Until about two centuries ago, it wasn’t normal for people to sleep straight through the night. They would go to bed shortly after dusk, sleep for about four hours, then wake up for a little while before going back to sleep until dawn.
This process is known as biphasic sleep and is widely documented around the planet. Virgil already spoke “of the hour when the first sleep begins for weary mortals” in his Aeneid, though one of the people who has studied this phenomenon the most is Roger Ekirch, who dedicated 16 years of research and gathered more than 500 references from all kinds of documents.

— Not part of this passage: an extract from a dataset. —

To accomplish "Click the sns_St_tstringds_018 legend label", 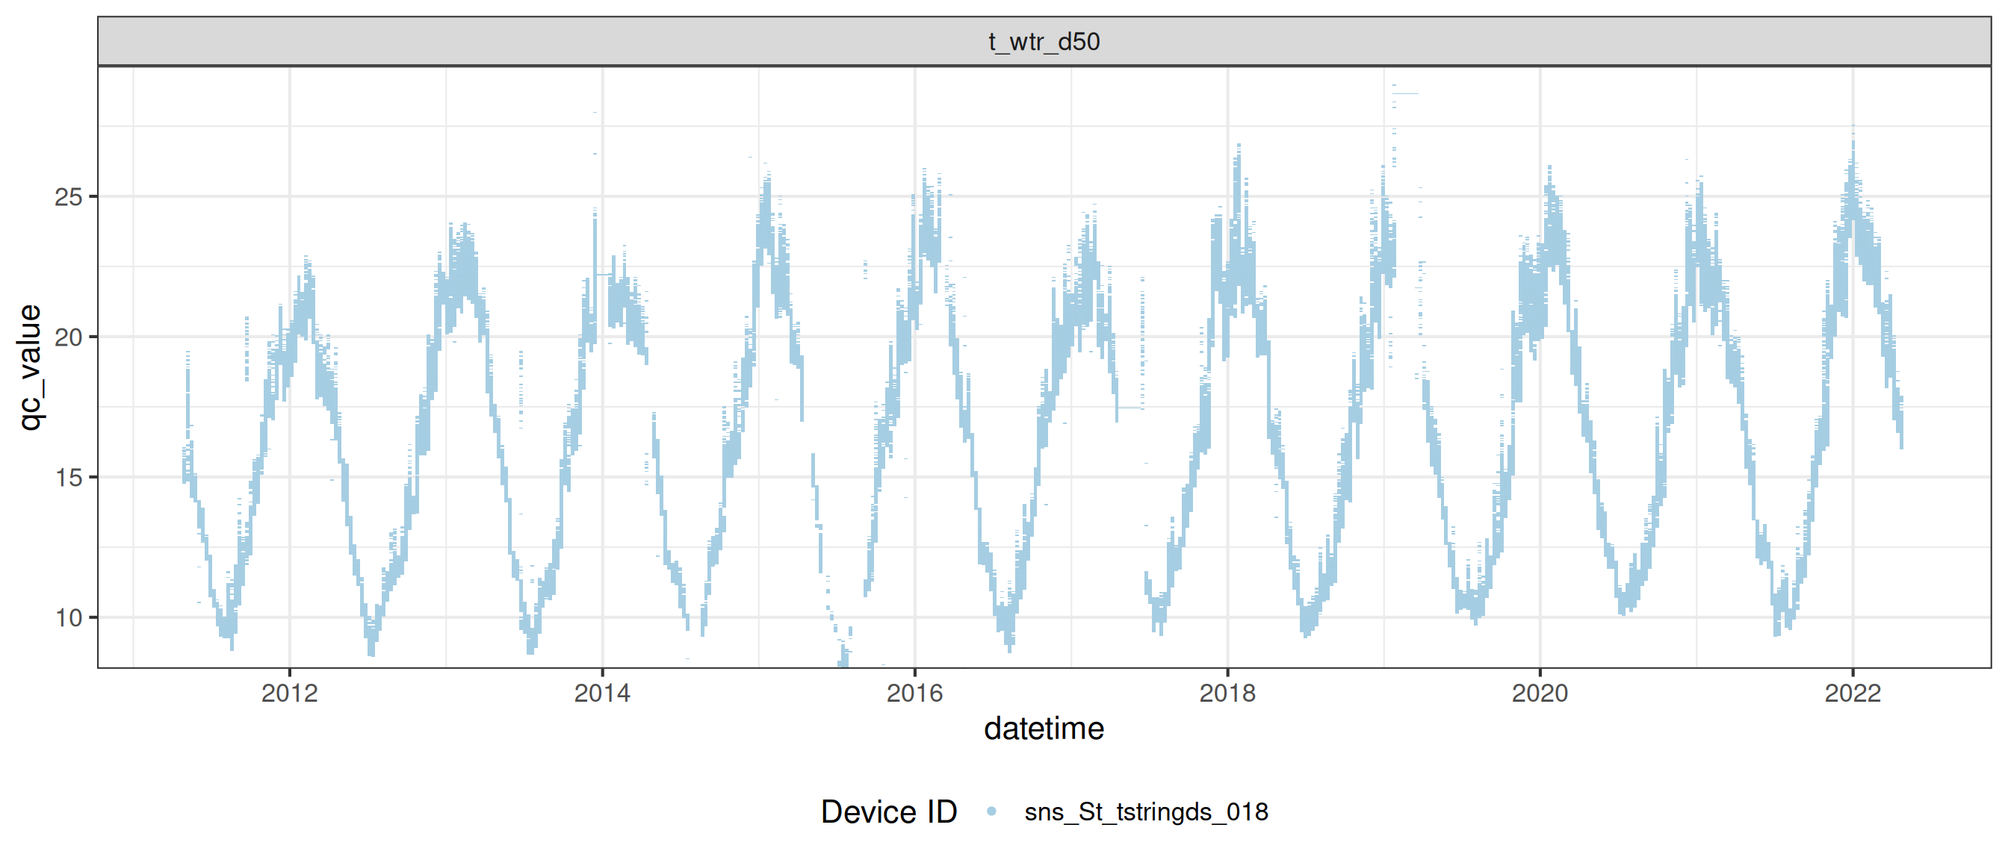I will (x=1146, y=812).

We lost biphasic sleep because of artificial light. Since the 18th century, when humanity began to rely on oil, gas, or electric lamps, the night became usable time. And as we already know, light isn’t harmless to the brain: it inhibits melatonin production and alters our circadian rhythms by advancing them. The more light we receive before bed, the later we fall asleep and the less likely we are to wake up in the middle of the night.

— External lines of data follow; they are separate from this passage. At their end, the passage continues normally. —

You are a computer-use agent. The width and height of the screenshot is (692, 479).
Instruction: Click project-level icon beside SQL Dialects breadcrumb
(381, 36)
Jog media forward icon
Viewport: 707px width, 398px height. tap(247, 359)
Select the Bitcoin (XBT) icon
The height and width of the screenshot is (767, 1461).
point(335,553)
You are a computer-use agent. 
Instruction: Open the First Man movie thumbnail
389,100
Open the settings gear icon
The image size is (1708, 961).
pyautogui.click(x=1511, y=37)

The Industrial Revolution did the rest: the rigidity of schedules ended up concentrating rest into a single block. What human evolution had consolidated throughout our existence, the frenetic life of production and its advances transformed forever.
What to Do When You Wake Up in the Middle of the Night
When science subjects volunteers to conditions that simulate long winter nights, without light, without clocks, and in complete darkness, people spontaneously return to biphasic sleep, with a calm period of wakefulness. A 2017 study conducted in an agricultural community in Madagascar without electricity corroborated this pattern in real-world conditions.
Light not only regulates sleep but also affects our perception of time. Research from the Environmental Temporal Cognition Lab at Keele University shows that with low lighting, time seems to pass more slowly—an effect that intensifies in people with low mood. This explains why, for many people, winter feels eternal and depressing. And why, if you wake up at 3 a.m., time seems to drag on.
If this nighttime awakening has a biological basis, the key is in how we respond to it. The standard treatment through Cognitive Behavioral Therapy for Insomnia offers concrete guidelines: if you spend more than 20 minutes without sleeping, get up and do a quiet activity with soft light, like reading, for example. And go back to bed when you feel sleepy. Also, forget the clock: checking the time triggers anxiety.
But above procedures, it’s important to understand something: this wakefulness doesn’t have to be an alarm signal, but rather an indication of something deeply ingrained in human nature. Accepting it, instead of fighting it, is often the shortest path back to sleep.